“Suddenly utter silence reigns. Have they gone? Is the attack over? Has one been hit? Forced to land? The minutes go by. We are all now on the balcony—the women, too—watching the scene. Again comes the well-known sound—once heard never forgotten—as though the wind were getting up, then a dull thud and explosion. This time it is farther away towards the forts. Again the firing breaks out, and machine-guns bark at the friendly moon; searchlights career across the heavens, but find nothing. Again there falls a bomb—much nearer this time—and again comes the noise of the propellers louder and louder. Shrapnel bursts just over the Embassy, and the Zeppelin is over our heads. We hear the noise very distinctly, but can see nothing. Again a sudden silence everywhere, which has a curious effect after the terrible noise. Time passes, but nothing more is heard. The first rays of dawn are seen in the east; the stars slowly pale.
“A child is heard to cry somewhere, far away: strange how clearly it sounds in the silent night. There is a feeling as though the terrified town hardly dared breathe or move for fear the monster might return. And how many more such nights are there in prospect? In the calm of this fairylike dawn, slowly rising, the crying of the child strikes a note of discord, infinitely sad. But the crying of the child—does it not find an echo among the millions whom this terrible war has driven to desperation?
“The sun rises like a blood-red ball. For some hours the Roumanians can take to sleep and gather fresh strength, but they know now that the Zeppelin’s visit will not be the last.
“Bucharest, September, 1916.
“The Press is indignant about the nocturnal attack. Bucharest is certainly a fortress, but it should be known that the guns are no longer in the forts. It was stated in the Adeverul that the heroic resistance put up in defence was most successful. That the airship, badly damaged, was brought down near Bucharest, and that a commission started off at once to make sure whether it was an aeroplane or a Zeppelin!

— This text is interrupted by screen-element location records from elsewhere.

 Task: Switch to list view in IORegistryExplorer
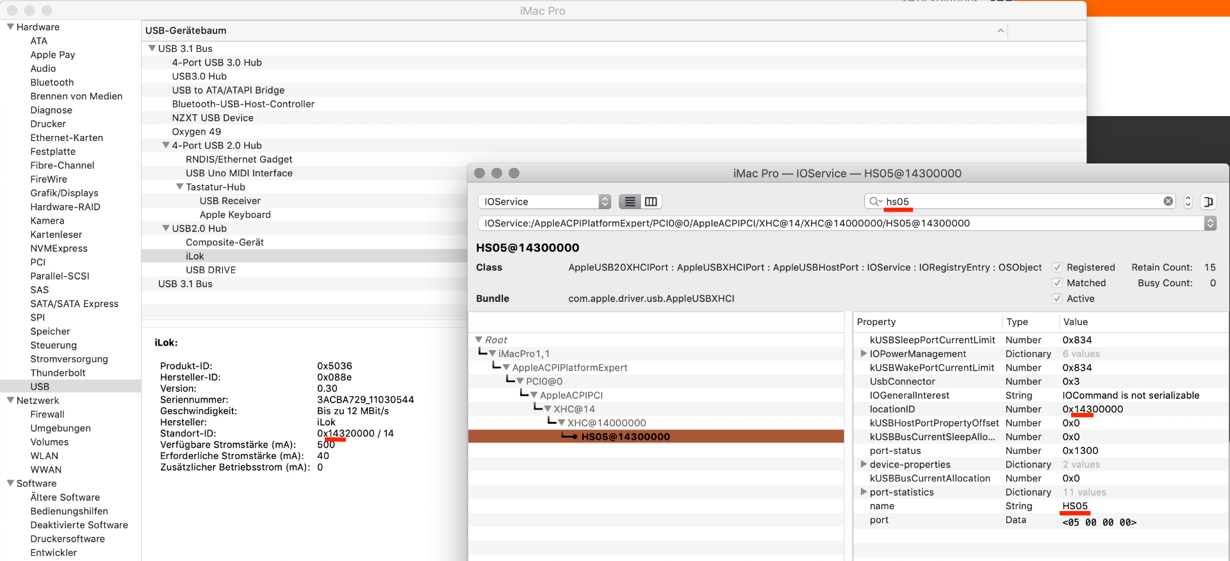pos(630,202)
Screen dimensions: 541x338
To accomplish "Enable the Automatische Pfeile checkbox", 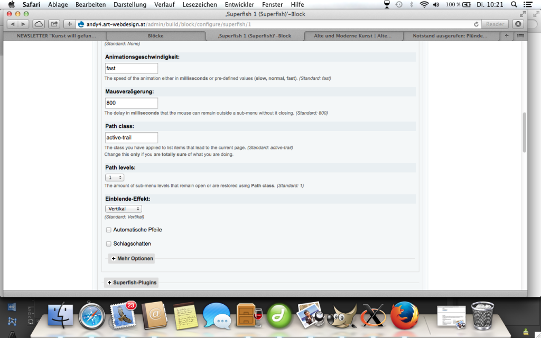I will click(x=109, y=230).
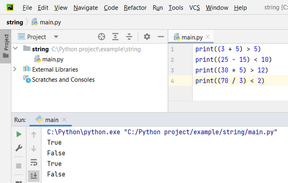This screenshot has width=288, height=183.
Task: Click the green Run button in Run panel
Action: click(19, 134)
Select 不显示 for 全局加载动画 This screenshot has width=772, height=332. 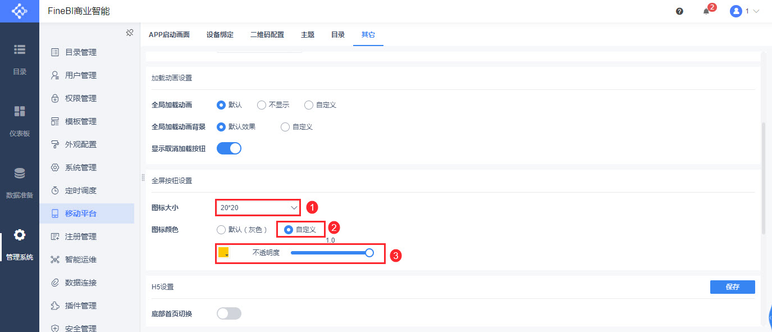(262, 105)
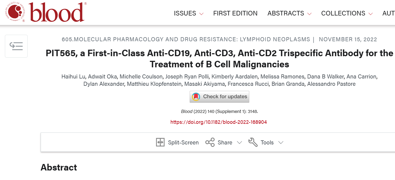Click author name Alessandro Pastore

tap(331, 84)
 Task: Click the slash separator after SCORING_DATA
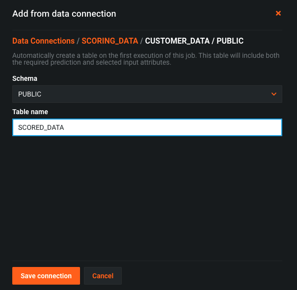point(141,41)
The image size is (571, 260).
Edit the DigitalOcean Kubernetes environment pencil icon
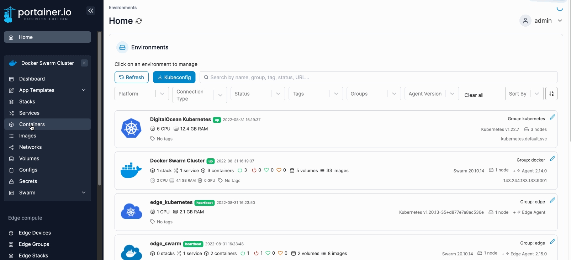point(552,117)
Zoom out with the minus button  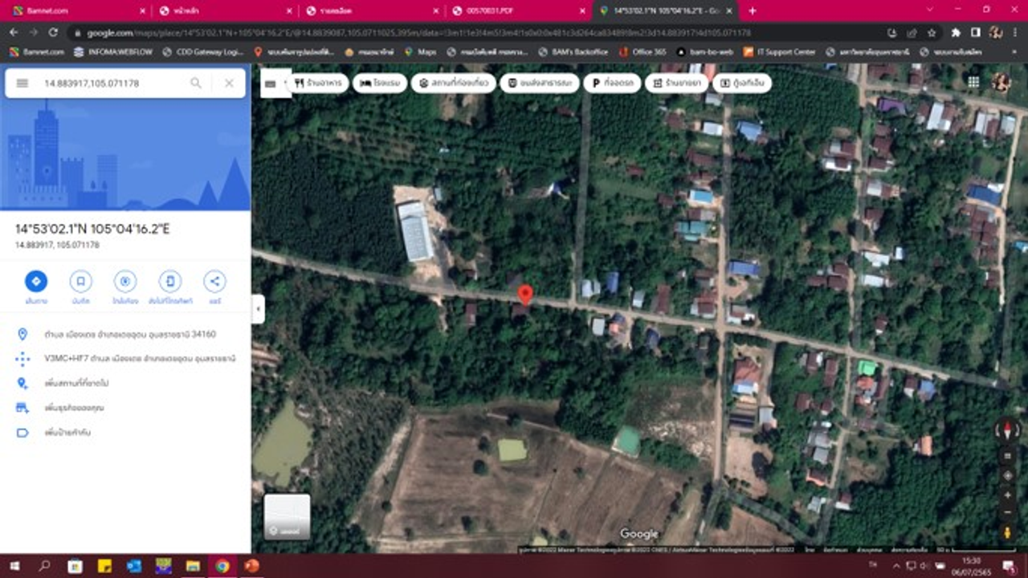(x=1007, y=512)
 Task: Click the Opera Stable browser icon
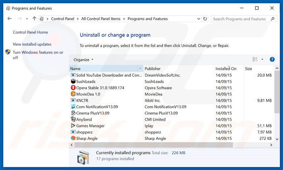pos(73,88)
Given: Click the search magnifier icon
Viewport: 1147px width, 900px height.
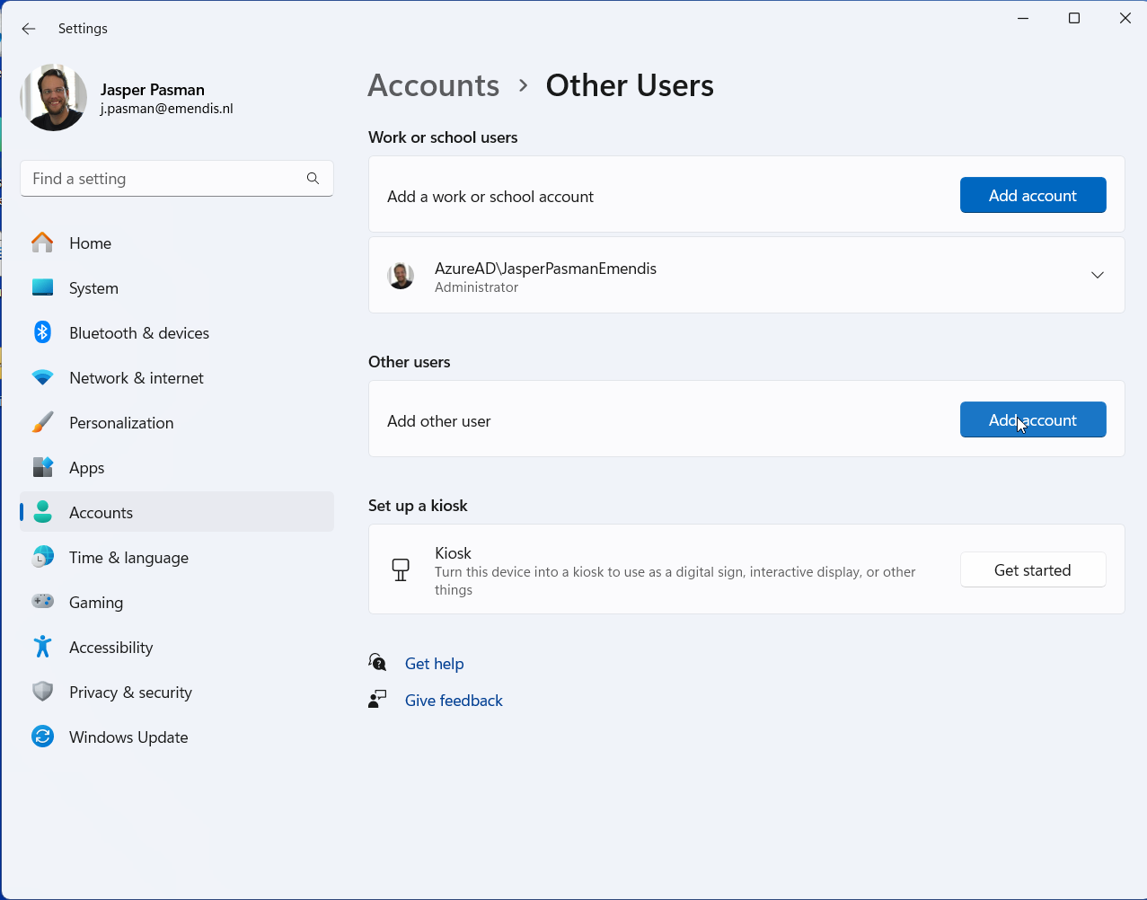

“Bucharest, September, 1916.
“The Zeppelin returned again this evening and took us by surprise. It seemed to come from the other side of Plojest, and the sentries on the Danube must have missed it. Towards morning the night watch at the Embassy whose duty it is to see that there is no light in the house saw a huge mass descending slowly over the Embassy till it almost touched the roof. It hovered there a few minutes, making observations. No one noticed it until suddenly the engines started again, and it dropped the first bomb close to the Embassy. A direct hit was made on the house of the Ambassador Jresnea Crecianu, and twenty gendarmes who were there were killed. The royal palace was also damaged. The Government is apparently not satisfied with the anti-aircraft forces, but concludes that practice will make them perfect. Opportunity for practice will certainly not be lacking.